**What to produce**
Copy every line from the data below in which the string "office" can be found.
--- START ---
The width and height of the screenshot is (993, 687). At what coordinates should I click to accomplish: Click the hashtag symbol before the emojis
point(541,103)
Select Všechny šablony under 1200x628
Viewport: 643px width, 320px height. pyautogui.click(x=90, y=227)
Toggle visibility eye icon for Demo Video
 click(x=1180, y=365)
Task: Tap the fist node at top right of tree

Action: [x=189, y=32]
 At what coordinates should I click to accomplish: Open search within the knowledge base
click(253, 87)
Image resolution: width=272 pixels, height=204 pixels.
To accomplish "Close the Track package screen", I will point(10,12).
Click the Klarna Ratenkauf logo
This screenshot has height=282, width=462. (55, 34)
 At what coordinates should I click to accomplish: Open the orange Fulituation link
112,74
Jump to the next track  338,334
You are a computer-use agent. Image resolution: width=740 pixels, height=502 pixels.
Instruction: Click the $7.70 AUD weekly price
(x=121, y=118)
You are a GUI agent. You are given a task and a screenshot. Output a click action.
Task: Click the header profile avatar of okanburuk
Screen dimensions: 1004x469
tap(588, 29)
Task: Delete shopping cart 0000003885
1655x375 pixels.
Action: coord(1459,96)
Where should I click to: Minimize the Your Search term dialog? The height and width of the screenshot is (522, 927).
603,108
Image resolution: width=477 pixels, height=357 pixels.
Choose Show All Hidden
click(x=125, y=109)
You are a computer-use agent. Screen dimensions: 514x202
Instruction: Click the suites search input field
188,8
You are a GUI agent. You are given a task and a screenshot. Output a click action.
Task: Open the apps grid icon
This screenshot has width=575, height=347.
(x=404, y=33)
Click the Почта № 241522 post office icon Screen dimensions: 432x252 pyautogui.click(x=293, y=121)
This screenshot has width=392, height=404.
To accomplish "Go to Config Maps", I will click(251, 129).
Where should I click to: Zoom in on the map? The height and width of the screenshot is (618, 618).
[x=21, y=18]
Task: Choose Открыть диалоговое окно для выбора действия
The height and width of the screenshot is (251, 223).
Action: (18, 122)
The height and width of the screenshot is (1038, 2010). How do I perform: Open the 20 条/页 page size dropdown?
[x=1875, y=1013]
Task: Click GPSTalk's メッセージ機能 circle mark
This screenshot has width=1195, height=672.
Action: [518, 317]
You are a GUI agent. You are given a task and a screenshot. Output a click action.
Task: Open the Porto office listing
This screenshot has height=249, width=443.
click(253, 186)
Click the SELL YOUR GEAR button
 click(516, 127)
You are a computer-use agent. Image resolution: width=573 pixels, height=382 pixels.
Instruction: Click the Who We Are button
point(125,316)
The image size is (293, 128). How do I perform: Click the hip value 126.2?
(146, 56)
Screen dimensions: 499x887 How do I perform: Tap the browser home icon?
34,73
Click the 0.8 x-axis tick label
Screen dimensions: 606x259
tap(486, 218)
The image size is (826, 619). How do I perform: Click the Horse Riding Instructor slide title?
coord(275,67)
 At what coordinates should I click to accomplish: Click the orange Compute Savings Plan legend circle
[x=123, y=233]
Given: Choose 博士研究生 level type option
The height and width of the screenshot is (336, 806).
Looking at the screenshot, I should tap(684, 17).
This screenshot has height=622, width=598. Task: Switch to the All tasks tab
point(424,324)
--- END ---
**Answer section**
Click the Почта № 241522 post office icon Screen dimensions: 432x252 pyautogui.click(x=293, y=121)
Task: Open the Porto office listing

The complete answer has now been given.